Recently, there has been a spike in their use to create sunflower seed butter. This is because they are less likely to cause allergies compared to peanuts or almonds. Their mild flavor makes them an ideal garnish for salads. Can be mixed in strong flavors such as vegetable strips.

Side effects of sunflower seeds / Allergies

Although sunflower seeds are clearly very beneficial, they have many side effects. Consuming large amounts of roasted sunflower seeds can have side effects on your health. For example, it can affect kidney function. Sunflower seeds are high in phosphorus. It affects the function of the kidneys when overeating.

Daily intake of these seeds should be limited to a maximum of half a cup. It allows the body to absorb all the necessary nutrients and benefits without causing any harm. Furthermore, excessive consumption can lead to weight gain. These seeds are absolutely delicious, so eat them when you think they are a healthy snack. When they are healthy, overeating can negate their potential benefits and even cause problems.

Only a quarter of these seeds contain 200 calories. So consuming more than that will significantly increase the calories. In addition, these seeds can also cause skin rashes. As we all know, sunflower seeds contain a trace mineral called selenium.
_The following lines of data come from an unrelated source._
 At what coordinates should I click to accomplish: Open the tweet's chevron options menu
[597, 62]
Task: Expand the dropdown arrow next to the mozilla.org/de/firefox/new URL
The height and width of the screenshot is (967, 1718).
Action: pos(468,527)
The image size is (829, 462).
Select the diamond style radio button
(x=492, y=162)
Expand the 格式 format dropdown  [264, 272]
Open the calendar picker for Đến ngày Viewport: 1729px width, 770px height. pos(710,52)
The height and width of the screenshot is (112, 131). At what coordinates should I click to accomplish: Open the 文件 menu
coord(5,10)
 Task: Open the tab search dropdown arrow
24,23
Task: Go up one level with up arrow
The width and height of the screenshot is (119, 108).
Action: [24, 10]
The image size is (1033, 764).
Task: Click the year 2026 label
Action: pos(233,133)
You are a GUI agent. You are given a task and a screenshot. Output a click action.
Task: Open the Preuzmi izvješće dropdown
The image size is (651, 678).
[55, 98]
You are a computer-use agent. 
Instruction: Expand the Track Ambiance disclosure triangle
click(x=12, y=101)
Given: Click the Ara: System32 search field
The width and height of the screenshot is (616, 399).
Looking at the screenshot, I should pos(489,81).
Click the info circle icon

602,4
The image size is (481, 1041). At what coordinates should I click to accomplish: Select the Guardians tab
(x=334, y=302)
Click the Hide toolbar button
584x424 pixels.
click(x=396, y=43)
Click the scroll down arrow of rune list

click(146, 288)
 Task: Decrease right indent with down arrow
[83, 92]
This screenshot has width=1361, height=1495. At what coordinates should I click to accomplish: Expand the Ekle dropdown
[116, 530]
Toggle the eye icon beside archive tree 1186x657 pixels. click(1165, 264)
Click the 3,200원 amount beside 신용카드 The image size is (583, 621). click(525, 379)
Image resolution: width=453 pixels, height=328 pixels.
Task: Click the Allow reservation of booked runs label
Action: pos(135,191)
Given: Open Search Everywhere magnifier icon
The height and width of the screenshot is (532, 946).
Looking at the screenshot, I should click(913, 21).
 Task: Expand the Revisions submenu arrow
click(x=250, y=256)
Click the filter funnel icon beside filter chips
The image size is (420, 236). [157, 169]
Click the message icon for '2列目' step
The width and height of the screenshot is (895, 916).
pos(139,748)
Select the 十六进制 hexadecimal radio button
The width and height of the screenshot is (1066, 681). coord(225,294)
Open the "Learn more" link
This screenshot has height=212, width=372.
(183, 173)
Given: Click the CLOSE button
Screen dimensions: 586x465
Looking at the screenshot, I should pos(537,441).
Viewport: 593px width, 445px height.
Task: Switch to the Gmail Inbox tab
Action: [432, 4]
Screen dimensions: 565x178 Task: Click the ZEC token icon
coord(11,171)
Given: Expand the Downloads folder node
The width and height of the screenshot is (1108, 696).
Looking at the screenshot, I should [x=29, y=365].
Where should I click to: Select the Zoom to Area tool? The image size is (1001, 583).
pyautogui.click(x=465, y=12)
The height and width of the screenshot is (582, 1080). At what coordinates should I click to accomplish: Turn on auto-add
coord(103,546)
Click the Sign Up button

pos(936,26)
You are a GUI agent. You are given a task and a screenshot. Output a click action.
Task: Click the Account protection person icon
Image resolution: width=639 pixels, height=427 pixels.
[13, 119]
Selenium, in moderation, can prevent cancer, which when overdone produces a number of symptoms, including chronic fatigue and mood swings rather than skin rashes.

Finally, another side effect of eating sunflower seeds is that it raises blood pressure when consumption is not controlled. It increases the level of sodium in the blood, which greatly increases the risk of hypertension and heart conditions.

Sunflower cultivation

Archaeological evidence suggests that the sunflower plant is native to North America. Evidence suggests that they were cultivated by Native Americans as early as 3000 BC. However, they were first commercialized as a crop in Russia and used to extract oil. Only in the 1800s were they re-imported by North America. Used for their oil, seeds and aesthetic properties.